Texte proposé:
Jusqu’à ce 19 décembre 2008, les écuries rivales de Ferrari croyaient naïvement que la redistribution des profits engrangés par Bernie Ecclestone et ses entreprises était équitable et juste.
Car depuis le début des années 70, c’est Bernie Ecclestone, propriétaire de l’écurie de Formule 1 Brabham, qui s’occupe de négocier toutes les ententes commerciales avec les organisateurs de Grand Prix et les télévisions mondiales. À la fin de chaque saison, une partie des profits réalisés est redistribuée aux écuries selon un barème prédéterminé.
Depuis le début des années 80, toutes les écuries de F1 sont liées aux Accords de Concorde. Ce document confidentiel stipule tous les détails de l’accord, incluant la distribution des primes de fin de saison (le Constructors’ Championship Bonus (CCB). Les équipes les mieux classées reçoivent (évidemment) d’importantes sommes d’argent contrairement aux petites écuries.
La Scuderia Ferrari s’insurge
La grogne s’installe quand plusieurs écuries considèrent que l’accord qui se termine en 2007 doit être revu. Elles jugent que les grosses écuries, qui profitent déjà de généreux commanditaires, perçoivent trop d’argent alors que les petites structures peinent à disputer une saison complète.

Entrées
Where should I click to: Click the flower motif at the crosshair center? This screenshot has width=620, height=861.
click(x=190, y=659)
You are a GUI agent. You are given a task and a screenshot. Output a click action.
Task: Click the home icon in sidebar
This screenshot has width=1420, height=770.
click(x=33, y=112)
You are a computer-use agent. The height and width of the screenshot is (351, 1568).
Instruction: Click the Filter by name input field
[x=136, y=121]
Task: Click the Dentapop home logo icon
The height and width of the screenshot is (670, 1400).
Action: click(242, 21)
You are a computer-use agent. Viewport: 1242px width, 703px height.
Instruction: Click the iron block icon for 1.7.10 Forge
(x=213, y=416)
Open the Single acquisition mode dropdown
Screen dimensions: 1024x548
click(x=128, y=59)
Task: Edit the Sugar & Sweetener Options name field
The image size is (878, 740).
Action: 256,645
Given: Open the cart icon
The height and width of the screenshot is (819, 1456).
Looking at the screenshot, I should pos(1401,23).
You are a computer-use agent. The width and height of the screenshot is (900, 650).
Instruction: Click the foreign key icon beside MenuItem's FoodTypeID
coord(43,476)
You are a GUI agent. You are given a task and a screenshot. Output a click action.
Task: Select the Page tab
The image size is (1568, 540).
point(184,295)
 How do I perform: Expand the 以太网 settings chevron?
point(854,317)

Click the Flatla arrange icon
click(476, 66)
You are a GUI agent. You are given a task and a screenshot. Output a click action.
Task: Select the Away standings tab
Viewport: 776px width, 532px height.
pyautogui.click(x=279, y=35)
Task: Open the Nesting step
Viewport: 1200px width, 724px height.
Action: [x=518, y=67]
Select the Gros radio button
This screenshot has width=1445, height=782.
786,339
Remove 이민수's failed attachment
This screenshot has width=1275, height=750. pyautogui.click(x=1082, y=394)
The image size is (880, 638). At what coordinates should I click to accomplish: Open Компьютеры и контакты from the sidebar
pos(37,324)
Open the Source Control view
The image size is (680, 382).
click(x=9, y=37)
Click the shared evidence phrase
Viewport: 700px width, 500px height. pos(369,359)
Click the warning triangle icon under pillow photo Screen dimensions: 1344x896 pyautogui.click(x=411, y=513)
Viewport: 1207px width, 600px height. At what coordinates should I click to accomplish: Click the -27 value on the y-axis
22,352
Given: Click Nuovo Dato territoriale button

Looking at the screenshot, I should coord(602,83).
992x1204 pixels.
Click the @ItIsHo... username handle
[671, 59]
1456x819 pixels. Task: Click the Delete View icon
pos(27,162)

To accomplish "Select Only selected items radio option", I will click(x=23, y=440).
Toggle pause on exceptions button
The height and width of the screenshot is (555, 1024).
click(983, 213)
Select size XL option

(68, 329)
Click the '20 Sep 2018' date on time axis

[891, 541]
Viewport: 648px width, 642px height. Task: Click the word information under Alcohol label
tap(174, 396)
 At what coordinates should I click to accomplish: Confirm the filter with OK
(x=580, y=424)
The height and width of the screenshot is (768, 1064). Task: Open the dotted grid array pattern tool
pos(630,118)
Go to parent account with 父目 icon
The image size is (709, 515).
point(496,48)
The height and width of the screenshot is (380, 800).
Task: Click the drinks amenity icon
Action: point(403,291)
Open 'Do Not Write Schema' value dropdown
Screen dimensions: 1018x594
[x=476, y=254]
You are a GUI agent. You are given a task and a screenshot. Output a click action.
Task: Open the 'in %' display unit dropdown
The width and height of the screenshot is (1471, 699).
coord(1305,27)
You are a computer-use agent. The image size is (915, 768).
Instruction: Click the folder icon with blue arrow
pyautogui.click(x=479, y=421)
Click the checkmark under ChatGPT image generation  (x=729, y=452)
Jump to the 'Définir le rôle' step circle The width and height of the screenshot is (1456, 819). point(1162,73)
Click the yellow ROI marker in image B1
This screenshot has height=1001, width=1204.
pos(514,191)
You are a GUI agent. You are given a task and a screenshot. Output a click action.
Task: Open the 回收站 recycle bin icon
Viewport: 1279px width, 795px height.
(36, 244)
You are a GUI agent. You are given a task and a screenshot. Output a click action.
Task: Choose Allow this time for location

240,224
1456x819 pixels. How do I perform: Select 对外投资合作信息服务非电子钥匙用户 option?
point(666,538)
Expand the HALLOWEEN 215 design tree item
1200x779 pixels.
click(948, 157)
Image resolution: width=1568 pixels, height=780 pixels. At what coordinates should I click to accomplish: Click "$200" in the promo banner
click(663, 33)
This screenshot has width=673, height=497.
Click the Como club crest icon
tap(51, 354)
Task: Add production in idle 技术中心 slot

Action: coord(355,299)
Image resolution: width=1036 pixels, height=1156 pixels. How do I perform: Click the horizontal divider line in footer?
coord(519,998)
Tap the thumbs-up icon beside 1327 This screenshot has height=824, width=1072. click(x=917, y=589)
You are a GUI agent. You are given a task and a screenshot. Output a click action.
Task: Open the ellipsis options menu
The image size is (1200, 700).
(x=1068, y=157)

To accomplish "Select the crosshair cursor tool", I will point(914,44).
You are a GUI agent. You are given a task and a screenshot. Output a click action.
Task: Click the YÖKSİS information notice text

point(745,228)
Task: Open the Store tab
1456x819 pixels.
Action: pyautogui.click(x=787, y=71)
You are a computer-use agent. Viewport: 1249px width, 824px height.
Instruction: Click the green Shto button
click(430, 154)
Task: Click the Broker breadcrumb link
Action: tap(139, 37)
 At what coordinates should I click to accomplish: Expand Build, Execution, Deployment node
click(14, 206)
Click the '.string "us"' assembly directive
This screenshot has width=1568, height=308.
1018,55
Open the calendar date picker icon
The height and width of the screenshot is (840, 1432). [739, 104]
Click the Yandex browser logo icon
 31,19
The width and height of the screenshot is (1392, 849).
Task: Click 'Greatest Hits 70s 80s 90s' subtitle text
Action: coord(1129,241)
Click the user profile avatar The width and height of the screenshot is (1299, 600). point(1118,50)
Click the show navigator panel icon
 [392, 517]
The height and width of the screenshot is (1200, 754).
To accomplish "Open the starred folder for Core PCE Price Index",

Consignes:
a - Traduisez en anglais cette phrase du texte proposé : « Elles jugent que les grosses écuries, qui profitent déjà de généreux commanditaires, perçoivent trop d’argent alors que les petites structures peinent à disputer une saison complète. »
b - Recopiez fidèlement, dans les entrées, tout ce qui va de la ligne contenant « Tap the thumbs-up » jusqu’à celle contenant « The height and width of the screenshot is (840, 1432). », ces deux lignes comprises.

Réponses successives:
a - They believe that the large teams, which already benefit from generous sponsors, receive too much money while the small outfits struggle to compete in a full season.

b -
Tap the thumbs-up icon beside 1327 This screenshot has height=824, width=1072. click(x=917, y=589)
You are a GUI agent. You are given a task and a screenshot. Output a click action.
Task: Open the ellipsis options menu
The image size is (1200, 700).
(x=1068, y=157)

To accomplish "Select the crosshair cursor tool", I will point(914,44).
You are a GUI agent. You are given a task and a screenshot. Output a click action.
Task: Click the YÖKSİS information notice text

point(745,228)
Task: Open the Store tab
1456x819 pixels.
Action: pyautogui.click(x=787, y=71)
You are a computer-use agent. Viewport: 1249px width, 824px height.
Instruction: Click the green Shto button
click(430, 154)
Task: Click the Broker breadcrumb link
Action: tap(139, 37)
 At what coordinates should I click to accomplish: Expand Build, Execution, Deployment node
click(14, 206)
Click the '.string "us"' assembly directive
This screenshot has width=1568, height=308.
1018,55
Open the calendar date picker icon
The height and width of the screenshot is (840, 1432). [739, 104]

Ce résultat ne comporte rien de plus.